Central line infections come from the IV catheters placed close to a patient’s heart. Starr and Sageman report no central line infections in the last 13 months after having five in 2006.
“The goal is zero complications,” Sageman said.
“We strongly believe the[Medicare heart failure] data does not reflect the high quality care we provide for our heart failure patients,” stated Dennis Leonardi in an e-mail last week. As the chairman of the board of directors for St. Joseph and Redwood Memorial hospitals, he warned that statistics can be “misleading.”
Berwick isn’t buying it. He’s seen mortality vary by 400 percent between hospitals and says it’s “extremely hard” to be called an outlier.
“Everybody knows there are a lot of errors in hospital data,” he said. “When you measure mortality, some of that goes away. You can’t debate whether a patient is dead or alive.”
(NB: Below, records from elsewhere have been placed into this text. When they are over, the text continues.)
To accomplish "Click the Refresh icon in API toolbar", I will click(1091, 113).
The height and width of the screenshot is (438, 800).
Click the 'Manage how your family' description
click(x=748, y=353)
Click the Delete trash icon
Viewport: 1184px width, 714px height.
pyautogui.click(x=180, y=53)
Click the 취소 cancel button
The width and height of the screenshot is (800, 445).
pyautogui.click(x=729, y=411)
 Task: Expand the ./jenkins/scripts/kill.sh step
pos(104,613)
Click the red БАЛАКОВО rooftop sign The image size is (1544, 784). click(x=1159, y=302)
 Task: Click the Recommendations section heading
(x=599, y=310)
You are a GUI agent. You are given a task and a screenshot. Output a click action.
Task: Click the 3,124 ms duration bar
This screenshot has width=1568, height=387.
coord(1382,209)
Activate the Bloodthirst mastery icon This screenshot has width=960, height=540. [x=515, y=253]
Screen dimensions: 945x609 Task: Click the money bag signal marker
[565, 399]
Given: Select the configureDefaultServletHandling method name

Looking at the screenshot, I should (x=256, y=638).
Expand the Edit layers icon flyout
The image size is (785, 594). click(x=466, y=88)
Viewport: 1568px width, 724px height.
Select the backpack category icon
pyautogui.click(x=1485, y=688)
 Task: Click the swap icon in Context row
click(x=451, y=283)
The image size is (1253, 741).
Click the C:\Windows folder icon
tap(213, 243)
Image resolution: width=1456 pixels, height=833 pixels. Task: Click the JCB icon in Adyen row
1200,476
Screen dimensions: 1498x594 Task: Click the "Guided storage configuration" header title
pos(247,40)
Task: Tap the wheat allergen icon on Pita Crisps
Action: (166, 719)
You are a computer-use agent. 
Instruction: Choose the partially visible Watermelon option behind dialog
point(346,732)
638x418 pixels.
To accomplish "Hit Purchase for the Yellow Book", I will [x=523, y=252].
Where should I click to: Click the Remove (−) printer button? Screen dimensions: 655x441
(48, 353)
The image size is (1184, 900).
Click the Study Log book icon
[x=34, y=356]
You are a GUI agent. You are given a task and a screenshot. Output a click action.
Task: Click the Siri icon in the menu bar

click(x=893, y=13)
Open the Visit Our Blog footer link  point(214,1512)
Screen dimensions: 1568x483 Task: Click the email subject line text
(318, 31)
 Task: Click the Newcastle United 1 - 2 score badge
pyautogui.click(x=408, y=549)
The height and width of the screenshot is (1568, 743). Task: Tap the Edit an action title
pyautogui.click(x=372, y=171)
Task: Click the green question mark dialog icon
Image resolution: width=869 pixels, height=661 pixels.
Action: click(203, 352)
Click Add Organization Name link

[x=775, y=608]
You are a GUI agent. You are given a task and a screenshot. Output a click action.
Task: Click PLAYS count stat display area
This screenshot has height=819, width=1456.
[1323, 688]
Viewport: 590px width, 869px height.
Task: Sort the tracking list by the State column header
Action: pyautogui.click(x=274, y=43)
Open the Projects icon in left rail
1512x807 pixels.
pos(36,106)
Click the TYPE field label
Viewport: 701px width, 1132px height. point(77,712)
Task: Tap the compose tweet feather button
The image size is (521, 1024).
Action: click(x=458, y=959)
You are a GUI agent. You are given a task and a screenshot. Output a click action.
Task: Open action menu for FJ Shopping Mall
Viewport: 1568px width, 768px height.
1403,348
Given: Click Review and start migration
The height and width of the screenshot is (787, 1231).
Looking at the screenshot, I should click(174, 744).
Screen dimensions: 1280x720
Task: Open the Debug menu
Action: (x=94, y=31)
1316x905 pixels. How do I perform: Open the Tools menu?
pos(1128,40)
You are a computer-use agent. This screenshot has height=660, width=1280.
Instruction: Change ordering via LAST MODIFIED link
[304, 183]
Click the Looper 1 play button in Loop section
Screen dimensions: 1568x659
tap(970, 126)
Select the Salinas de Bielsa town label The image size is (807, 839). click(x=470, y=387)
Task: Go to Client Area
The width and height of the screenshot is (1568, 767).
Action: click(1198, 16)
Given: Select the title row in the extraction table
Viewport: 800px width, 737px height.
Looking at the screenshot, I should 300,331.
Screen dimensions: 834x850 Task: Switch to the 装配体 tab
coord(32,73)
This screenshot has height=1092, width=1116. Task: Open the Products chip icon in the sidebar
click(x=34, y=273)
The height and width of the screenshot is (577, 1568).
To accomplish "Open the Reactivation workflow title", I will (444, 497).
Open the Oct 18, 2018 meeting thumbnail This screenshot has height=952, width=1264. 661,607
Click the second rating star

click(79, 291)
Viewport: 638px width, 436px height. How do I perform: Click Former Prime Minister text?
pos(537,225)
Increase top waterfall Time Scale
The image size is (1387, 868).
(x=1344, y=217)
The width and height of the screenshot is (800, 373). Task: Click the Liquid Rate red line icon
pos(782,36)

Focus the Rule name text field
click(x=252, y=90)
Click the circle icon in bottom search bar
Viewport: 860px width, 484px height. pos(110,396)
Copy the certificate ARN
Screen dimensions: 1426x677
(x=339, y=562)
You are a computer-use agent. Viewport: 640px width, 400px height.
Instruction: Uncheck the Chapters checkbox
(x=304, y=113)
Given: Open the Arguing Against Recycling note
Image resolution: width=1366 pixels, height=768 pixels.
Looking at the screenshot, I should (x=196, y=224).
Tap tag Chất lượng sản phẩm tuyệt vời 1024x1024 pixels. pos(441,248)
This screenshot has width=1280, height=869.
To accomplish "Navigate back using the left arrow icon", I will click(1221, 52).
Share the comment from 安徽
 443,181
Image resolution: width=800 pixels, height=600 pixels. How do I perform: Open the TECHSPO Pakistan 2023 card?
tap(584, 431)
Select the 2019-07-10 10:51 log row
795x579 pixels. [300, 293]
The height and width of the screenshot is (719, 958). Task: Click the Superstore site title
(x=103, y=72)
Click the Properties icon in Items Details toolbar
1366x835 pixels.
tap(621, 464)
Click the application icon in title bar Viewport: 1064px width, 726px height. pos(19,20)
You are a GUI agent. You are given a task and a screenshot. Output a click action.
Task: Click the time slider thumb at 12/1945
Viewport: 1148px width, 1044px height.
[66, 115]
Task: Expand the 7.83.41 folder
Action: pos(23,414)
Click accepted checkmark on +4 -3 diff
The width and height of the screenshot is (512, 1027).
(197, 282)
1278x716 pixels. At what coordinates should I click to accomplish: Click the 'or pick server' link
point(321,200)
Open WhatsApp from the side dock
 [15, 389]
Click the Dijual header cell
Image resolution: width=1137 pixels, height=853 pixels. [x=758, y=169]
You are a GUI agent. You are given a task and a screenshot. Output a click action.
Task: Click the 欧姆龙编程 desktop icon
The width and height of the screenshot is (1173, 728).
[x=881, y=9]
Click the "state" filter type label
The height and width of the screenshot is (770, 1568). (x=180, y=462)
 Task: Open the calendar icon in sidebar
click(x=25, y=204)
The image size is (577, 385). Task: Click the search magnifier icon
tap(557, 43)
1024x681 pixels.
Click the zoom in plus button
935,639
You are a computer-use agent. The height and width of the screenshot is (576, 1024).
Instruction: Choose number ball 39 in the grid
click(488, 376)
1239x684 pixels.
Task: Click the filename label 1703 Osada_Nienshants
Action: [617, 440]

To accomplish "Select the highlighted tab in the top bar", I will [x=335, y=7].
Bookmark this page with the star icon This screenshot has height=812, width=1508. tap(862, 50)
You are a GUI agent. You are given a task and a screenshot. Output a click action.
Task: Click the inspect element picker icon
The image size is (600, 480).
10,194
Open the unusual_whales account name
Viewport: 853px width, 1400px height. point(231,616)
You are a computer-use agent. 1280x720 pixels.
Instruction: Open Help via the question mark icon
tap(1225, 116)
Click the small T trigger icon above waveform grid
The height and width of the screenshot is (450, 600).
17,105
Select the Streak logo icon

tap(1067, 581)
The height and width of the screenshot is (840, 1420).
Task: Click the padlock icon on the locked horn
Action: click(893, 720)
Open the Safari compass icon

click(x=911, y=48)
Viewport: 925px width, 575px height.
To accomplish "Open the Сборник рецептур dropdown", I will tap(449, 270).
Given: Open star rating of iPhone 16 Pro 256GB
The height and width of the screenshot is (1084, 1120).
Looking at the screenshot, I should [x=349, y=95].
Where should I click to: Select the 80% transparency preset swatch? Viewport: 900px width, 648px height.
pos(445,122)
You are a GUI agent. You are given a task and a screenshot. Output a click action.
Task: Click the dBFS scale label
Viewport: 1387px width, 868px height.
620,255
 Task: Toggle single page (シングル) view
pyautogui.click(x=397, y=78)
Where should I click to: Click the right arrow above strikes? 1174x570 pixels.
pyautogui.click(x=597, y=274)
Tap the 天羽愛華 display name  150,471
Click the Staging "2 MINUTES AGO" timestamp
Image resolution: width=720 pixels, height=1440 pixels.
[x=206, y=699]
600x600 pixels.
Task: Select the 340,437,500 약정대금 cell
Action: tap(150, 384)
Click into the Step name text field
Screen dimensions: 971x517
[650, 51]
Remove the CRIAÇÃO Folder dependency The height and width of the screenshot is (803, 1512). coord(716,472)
While Sageman called documentation for “external review” — aka, the public — a “steep learning curve” that may take awhile for some to learn, Shah had little patience for poor coding or chart documentation.
“That falls into the category of not doing a good job,” he said.
Berwick said being signaled out as “worse” for being more than two standard deviations from the mean should be thought of as a surprise — “the study authors going ‘Whoa. We didn’t expect this. There’s something going on.’”
It’s not about feeling good or bad about the mortality estimate, he said. It’s about learning. “If St. Joseph or any hospital says let’s work on X, they will make progress,” he said.
St. Joseph leadership expects more than progress. Leonardi and Starr both spoke of the hospital’s goal of “perfect care.” Depending on who is asked, the goal is worthy, unattainable, arrogant or evidence of a leadership that focuses more on platitudes and public assurances of quality than reality and measurable outcomes based on solid data.
“I know the hospital is trying, but I’m not sure it is accomplishing what it wants with patient care,” said long-time nurse Lavon Divine-Leal.
Nurse Kathryn Donahue shares those concerns. She points to staffing shortages and excessive paperwork as barriers to good care.
“The hospital will say it staffs to acuity, but I have a pile of complaints from nurses that it staffs to number, not acuity,” she said last week. “Every nurse on med-surg has five patients, no matter how sick they are. Staffing almost always impacts patient safety.”
Berwick said patients will not be the force for change.
“The mechanism that works is the super egos of the hospitals and the leaders,” he said. “They want to do well, to be the best, not the worst.”
If that’s the case, then the hospital and its board should be motivated by more than the heart failure numbers. Late last month, the Office of Statewide Health Planning and Development identified St. Joseph’s risk-adjusted inpatient mortality estimate for acute stroke treatment as worse than average for 2007.
OSHPD reported 16.9 percent of St. Joseph’s 96 acute stroke patients died, compared to 10.4 percent across California. That makes the hospital even more of an outlier in stroke care than in heart failure.
“We haven’t yet had a lot of time to analyze and interpret the stroke data,” Starr said. “Right now we’re reviewing each individual case with medical staff leadership to see what kind of improvements we can make.”
Ultimately, the medical leadership reports to the community folk who are board members today, but could be patients in the hospital tomorrow.
“I think you are seeing boards trying to wake up to their duty,” Berwick said. “It’s about conscience, purpose, commitment and leadership, not just money.”